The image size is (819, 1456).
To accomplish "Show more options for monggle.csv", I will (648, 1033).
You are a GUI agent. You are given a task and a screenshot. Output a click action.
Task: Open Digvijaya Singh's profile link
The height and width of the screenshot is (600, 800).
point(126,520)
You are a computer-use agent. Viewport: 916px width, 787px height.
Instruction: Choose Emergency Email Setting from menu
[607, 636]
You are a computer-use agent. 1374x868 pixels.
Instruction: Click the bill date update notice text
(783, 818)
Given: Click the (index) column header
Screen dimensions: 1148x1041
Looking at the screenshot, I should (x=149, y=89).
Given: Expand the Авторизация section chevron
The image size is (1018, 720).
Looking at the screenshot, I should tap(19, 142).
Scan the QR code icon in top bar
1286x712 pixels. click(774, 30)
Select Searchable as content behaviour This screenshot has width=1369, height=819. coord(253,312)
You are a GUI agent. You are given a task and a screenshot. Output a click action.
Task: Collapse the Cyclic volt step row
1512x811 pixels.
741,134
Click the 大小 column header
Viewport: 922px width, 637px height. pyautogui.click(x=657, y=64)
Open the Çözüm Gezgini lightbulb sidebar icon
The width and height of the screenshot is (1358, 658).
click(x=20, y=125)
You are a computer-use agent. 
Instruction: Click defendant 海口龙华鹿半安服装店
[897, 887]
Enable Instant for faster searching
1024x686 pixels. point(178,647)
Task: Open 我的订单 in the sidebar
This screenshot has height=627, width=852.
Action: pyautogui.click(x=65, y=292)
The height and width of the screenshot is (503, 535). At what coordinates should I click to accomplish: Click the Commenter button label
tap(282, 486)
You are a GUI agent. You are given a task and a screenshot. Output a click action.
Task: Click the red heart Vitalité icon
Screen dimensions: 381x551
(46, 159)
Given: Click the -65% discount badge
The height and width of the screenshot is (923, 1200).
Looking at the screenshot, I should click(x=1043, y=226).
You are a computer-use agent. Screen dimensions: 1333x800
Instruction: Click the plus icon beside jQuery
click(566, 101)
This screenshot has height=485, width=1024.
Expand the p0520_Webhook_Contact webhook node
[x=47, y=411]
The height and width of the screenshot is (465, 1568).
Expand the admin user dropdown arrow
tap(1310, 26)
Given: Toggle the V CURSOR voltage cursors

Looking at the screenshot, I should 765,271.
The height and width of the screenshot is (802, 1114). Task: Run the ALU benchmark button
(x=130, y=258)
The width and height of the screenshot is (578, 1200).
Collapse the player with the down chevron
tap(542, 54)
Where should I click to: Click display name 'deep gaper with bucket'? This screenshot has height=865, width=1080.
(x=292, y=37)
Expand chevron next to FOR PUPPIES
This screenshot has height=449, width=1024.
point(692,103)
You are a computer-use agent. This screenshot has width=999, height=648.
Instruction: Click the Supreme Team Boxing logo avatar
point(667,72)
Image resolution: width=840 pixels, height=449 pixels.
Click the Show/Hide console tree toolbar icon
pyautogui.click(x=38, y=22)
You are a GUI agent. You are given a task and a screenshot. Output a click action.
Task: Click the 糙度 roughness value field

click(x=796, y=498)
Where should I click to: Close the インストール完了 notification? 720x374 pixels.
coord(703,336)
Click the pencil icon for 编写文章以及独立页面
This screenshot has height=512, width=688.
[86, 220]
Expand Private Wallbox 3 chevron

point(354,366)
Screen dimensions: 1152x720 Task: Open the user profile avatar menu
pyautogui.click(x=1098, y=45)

__Your assignment__
Output exactly, and only, the lines running from the one that contains "Expand the admin user dropdown arrow" through the last line of the entries above.

__Written solution__
Expand the admin user dropdown arrow
tap(1310, 26)
Given: Toggle the V CURSOR voltage cursors

Looking at the screenshot, I should 765,271.
The height and width of the screenshot is (802, 1114). Task: Run the ALU benchmark button
(x=130, y=258)
The width and height of the screenshot is (578, 1200).
Collapse the player with the down chevron
tap(542, 54)
Where should I click to: Click display name 'deep gaper with bucket'? This screenshot has height=865, width=1080.
(x=292, y=37)
Expand chevron next to FOR PUPPIES
This screenshot has height=449, width=1024.
point(692,103)
You are a computer-use agent. This screenshot has width=999, height=648.
Instruction: Click the Supreme Team Boxing logo avatar
point(667,72)
Image resolution: width=840 pixels, height=449 pixels.
Click the Show/Hide console tree toolbar icon
pyautogui.click(x=38, y=22)
You are a GUI agent. You are given a task and a screenshot. Output a click action.
Task: Click the 糙度 roughness value field

click(x=796, y=498)
Where should I click to: Close the インストール完了 notification? 720x374 pixels.
coord(703,336)
Click the pencil icon for 编写文章以及独立页面
This screenshot has height=512, width=688.
[86, 220]
Expand Private Wallbox 3 chevron

point(354,366)
Screen dimensions: 1152x720 Task: Open the user profile avatar menu
pyautogui.click(x=1098, y=45)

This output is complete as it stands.